--- START ---

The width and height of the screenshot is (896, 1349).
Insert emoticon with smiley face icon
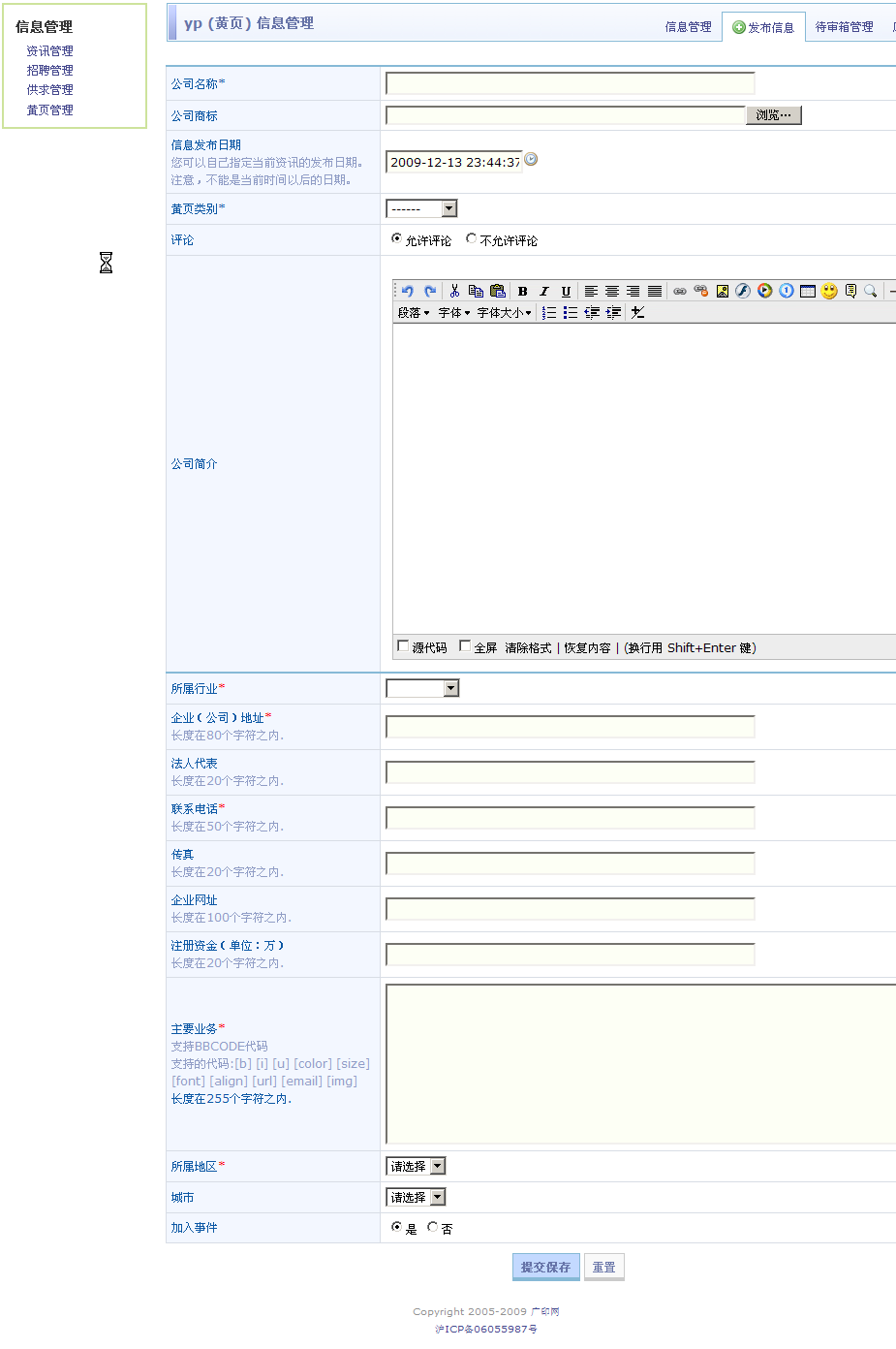point(829,291)
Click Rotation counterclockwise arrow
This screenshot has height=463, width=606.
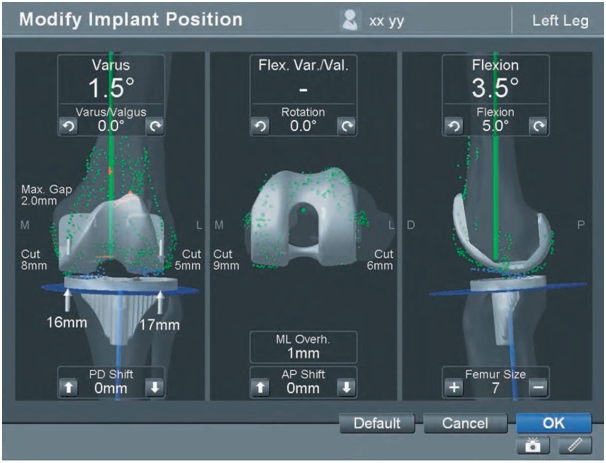coord(259,127)
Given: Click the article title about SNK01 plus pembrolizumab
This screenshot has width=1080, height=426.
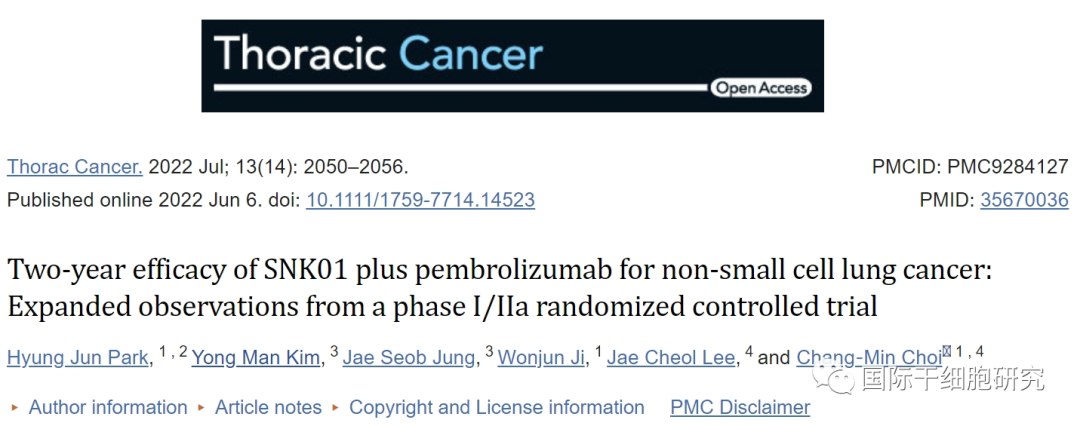Looking at the screenshot, I should [500, 288].
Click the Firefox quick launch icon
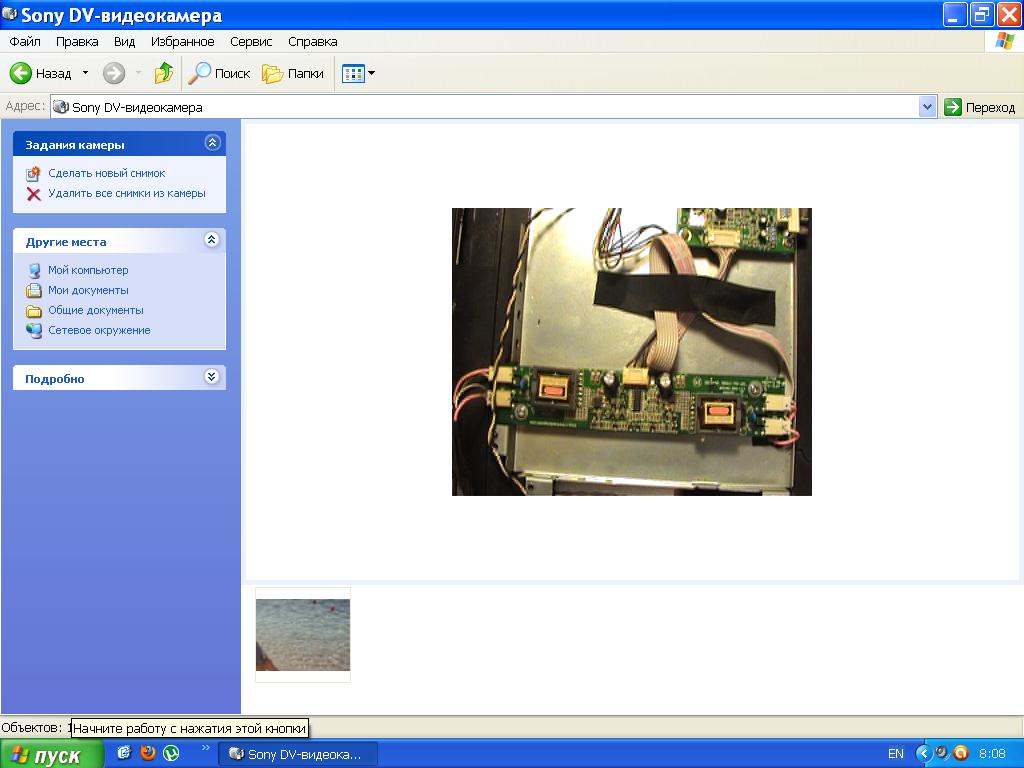This screenshot has width=1024, height=768. pyautogui.click(x=148, y=753)
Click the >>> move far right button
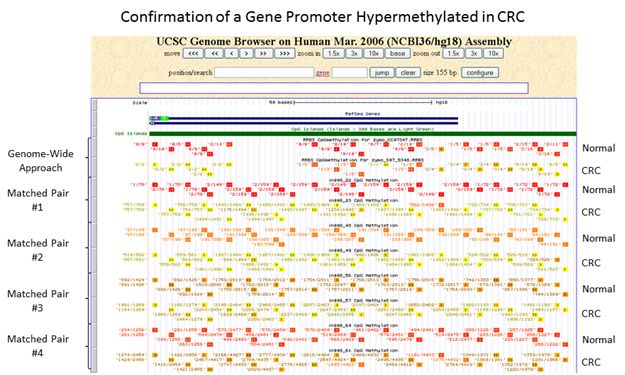This screenshot has width=625, height=375. tap(285, 53)
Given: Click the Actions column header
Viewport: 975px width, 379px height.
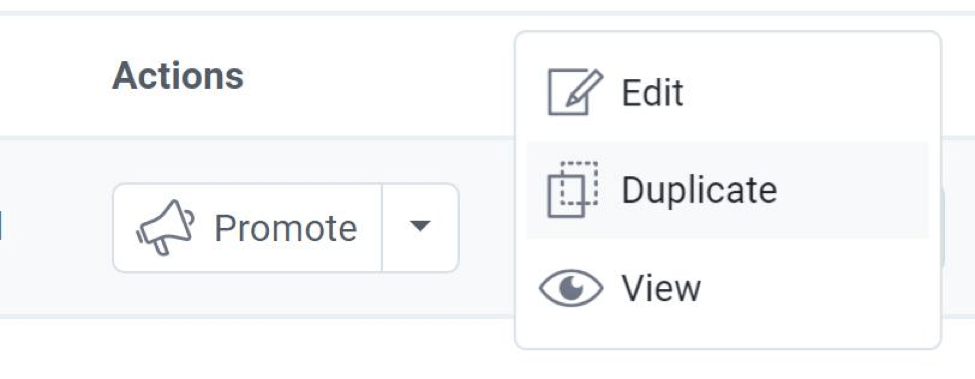Looking at the screenshot, I should [178, 76].
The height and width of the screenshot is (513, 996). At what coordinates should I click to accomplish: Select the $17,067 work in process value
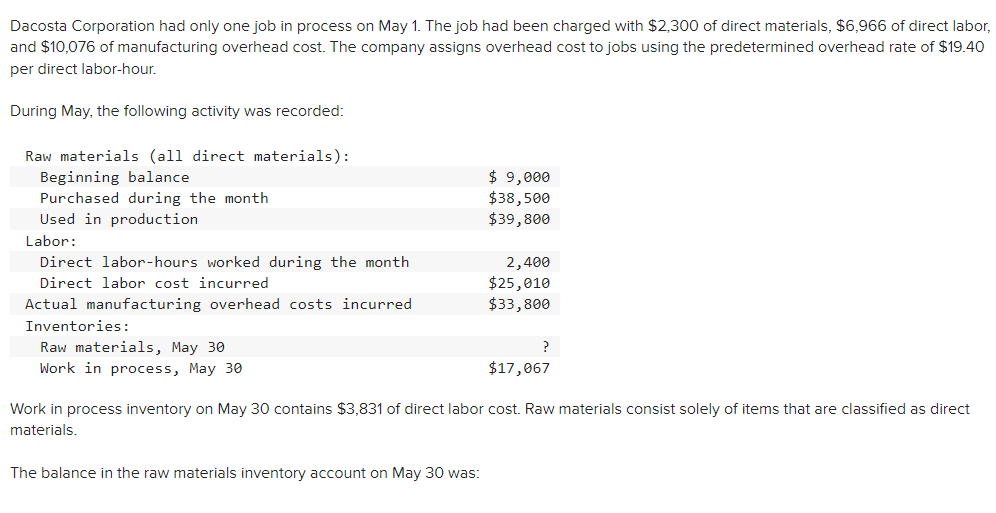point(519,368)
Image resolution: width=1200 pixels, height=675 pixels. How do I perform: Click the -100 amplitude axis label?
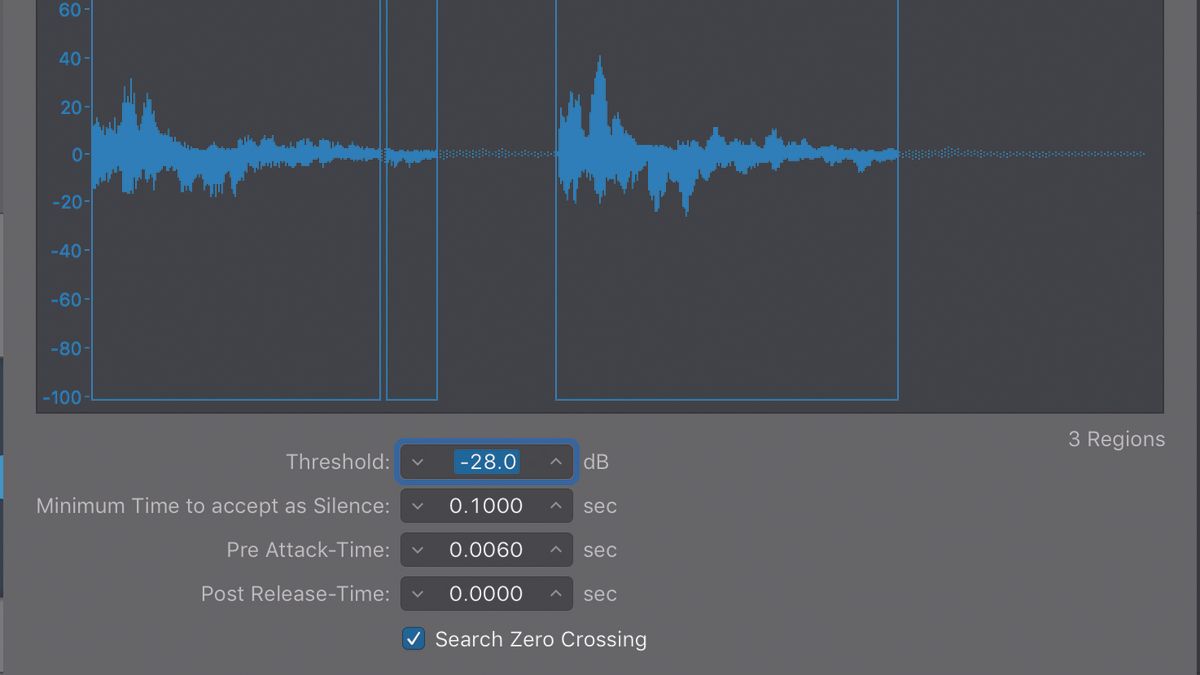60,397
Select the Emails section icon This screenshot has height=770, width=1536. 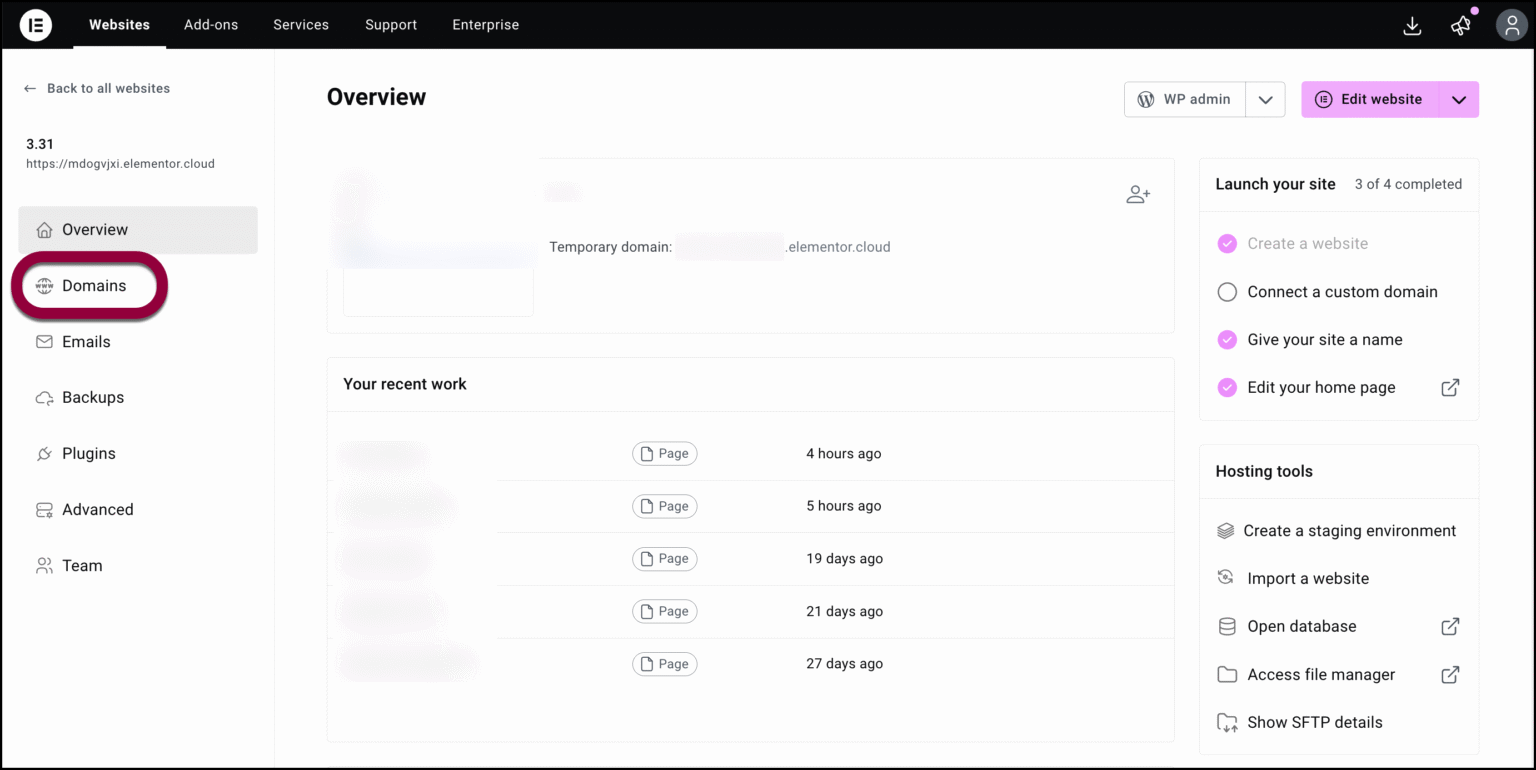[44, 341]
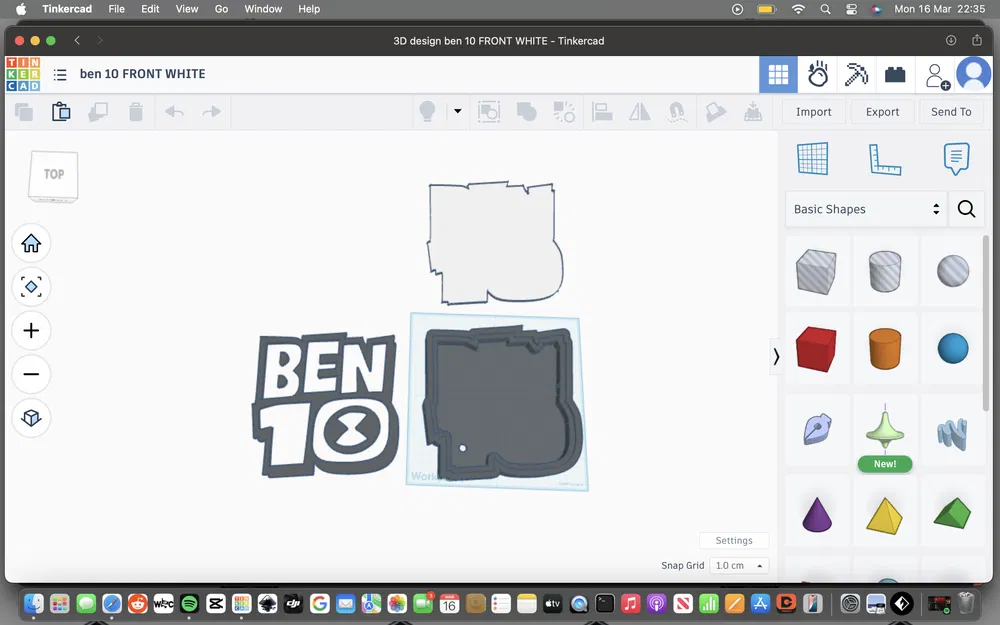Click the Export button
1000x625 pixels.
pos(881,111)
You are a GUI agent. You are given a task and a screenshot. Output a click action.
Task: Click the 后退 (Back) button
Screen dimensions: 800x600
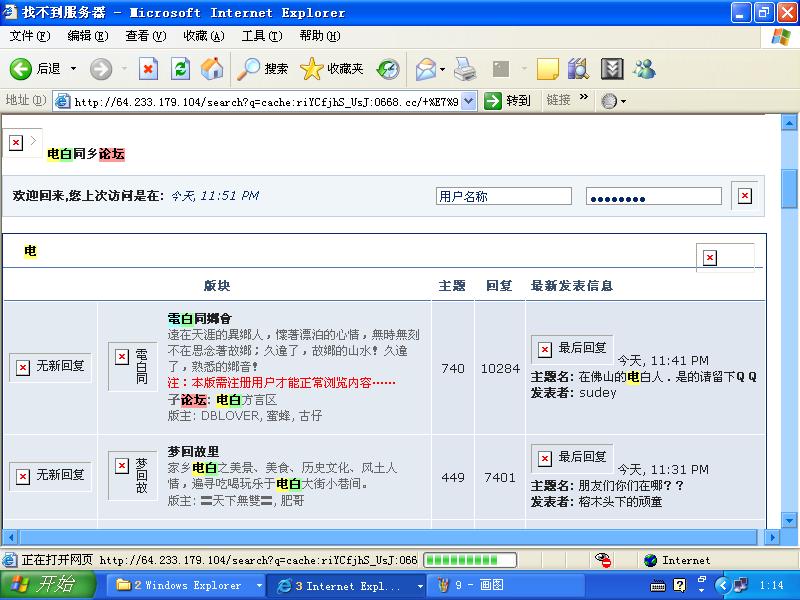(x=36, y=69)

--- END ---

### Problem
Retype, without any picture, exactly the lines from the one with "You are a GUI" through the end of the entries, inclusive.

### Answer to this problem
You are a GUI agent. You are given a task and a screenshot. Output a click action.
Task: Click the 后退 (Back) button
Screen dimensions: 800x600
(x=36, y=69)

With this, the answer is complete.